Exercise: Lines before the one containing "The height and" are left out; return that line and every line after it exactly, through the end of the data below.
───── Available data
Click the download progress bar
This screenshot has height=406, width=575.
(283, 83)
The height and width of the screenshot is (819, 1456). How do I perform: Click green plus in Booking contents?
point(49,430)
──────────
Solution for this problem:
The height and width of the screenshot is (819, 1456). How do I perform: Click green plus in Booking contents?
point(49,430)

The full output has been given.